A recent study examined child mummies in European museums and found that anemia was prevalent among them. Through non-invasive computed tomography (CT) scans, researchers were able to detect signs of anemia in one-third of the mummies and evidence of thalassemia in one case. This suggests that anemia was a common health problem in ancient Egypt, likely caused by malnutrition, parasitic infections, and genetic disorders that still exist today.

Although researchers have previously speculated that Tutankhamun died of sickle cell disease, direct evidence of anemia in ancient human remains is rare. As child mummies were more likely to show signs of anemia than adult mummies due to their early death, the study focused on them. However, it was unclear whether anemia played a role in each child’s death, but it was likely a contributing factor. By analyzing ancient human remains, scientists can gather more information about the health problems that existed in the past.
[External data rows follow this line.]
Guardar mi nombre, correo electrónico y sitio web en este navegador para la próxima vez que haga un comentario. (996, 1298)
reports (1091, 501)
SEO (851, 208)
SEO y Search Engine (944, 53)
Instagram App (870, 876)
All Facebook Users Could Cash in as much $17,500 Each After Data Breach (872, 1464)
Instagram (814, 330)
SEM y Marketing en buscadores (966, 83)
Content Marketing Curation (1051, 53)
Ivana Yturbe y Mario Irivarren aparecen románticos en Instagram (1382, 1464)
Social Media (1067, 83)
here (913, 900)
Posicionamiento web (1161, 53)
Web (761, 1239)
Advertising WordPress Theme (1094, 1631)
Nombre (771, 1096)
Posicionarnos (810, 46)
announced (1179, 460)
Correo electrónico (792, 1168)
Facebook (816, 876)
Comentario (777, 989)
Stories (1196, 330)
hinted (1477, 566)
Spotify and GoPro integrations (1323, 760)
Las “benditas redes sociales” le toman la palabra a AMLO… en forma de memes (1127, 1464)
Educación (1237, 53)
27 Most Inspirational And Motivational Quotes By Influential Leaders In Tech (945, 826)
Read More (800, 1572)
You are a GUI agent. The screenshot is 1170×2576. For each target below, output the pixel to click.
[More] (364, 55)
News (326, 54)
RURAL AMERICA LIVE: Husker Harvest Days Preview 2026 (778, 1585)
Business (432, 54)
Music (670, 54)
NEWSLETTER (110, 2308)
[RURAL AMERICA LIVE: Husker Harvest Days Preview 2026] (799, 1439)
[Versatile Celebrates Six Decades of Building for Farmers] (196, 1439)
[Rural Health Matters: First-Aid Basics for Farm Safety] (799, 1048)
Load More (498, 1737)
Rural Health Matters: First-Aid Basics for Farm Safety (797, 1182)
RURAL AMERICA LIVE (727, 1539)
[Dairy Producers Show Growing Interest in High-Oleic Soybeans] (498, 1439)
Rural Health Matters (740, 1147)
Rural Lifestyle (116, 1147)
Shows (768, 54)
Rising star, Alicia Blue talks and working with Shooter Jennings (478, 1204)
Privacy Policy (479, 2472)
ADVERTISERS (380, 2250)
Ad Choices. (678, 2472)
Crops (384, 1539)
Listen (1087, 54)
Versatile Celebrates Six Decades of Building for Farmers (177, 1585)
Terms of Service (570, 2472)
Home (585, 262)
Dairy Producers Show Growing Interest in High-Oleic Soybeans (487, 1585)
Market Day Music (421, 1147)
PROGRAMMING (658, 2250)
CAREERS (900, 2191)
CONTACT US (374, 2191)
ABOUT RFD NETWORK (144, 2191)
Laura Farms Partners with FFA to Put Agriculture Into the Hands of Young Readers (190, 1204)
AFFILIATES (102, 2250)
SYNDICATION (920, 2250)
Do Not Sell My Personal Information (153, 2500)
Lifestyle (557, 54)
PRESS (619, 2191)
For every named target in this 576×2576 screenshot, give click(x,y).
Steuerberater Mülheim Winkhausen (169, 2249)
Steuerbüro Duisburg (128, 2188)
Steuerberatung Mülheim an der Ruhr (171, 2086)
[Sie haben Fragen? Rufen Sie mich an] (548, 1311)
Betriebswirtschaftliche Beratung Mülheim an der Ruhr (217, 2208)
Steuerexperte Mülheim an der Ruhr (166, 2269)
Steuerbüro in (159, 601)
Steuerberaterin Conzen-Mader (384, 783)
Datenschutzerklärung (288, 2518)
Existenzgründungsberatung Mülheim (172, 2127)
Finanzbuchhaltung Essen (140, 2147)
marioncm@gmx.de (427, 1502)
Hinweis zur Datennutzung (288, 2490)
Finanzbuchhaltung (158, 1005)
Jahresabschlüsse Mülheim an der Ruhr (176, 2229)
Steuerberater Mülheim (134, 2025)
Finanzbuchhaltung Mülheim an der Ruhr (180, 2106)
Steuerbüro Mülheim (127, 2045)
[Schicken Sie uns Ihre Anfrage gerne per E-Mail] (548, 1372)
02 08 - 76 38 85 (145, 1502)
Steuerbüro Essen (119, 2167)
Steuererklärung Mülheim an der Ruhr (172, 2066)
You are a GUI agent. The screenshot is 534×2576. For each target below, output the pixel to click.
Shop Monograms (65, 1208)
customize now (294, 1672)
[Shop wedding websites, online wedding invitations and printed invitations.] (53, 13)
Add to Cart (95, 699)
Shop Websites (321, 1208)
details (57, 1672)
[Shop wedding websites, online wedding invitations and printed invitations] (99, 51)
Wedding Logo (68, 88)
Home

While it’s not possible to remove the wrappings used in mummification, modern technology allows researchers to see inside them using CT scans.

CT scans can detect anemia in mummies by examining the bones, which produce red blood cells in the bone marrow. However, the quality of CT scans can be reduced by the density of preserved tissue and embalming, making it difficult to assess bone porosity and thinness. In their study of 21 child mummies from German, Italian, and Swiss museums, the researchers found evidence of anemia in seven of them, characterized by an enlarged frontal cranial vault. One child, known as case 2, showed bone changes indicative of thalassemia, a genetic disease that causes the body to produce insufficient hemoglobin. This child likely died from anemia within a year and a half of birth, and also had a larger-than-normal tongue, indicating Beckwith-Wiedemann syndrome. The mummies ranged in age from 1 to 14 years old and lived during various periods, including the Old Kingdom and the Roman Periods. While this study contributes to our understanding of the health problems in ancient Egypt, it is limited in scope.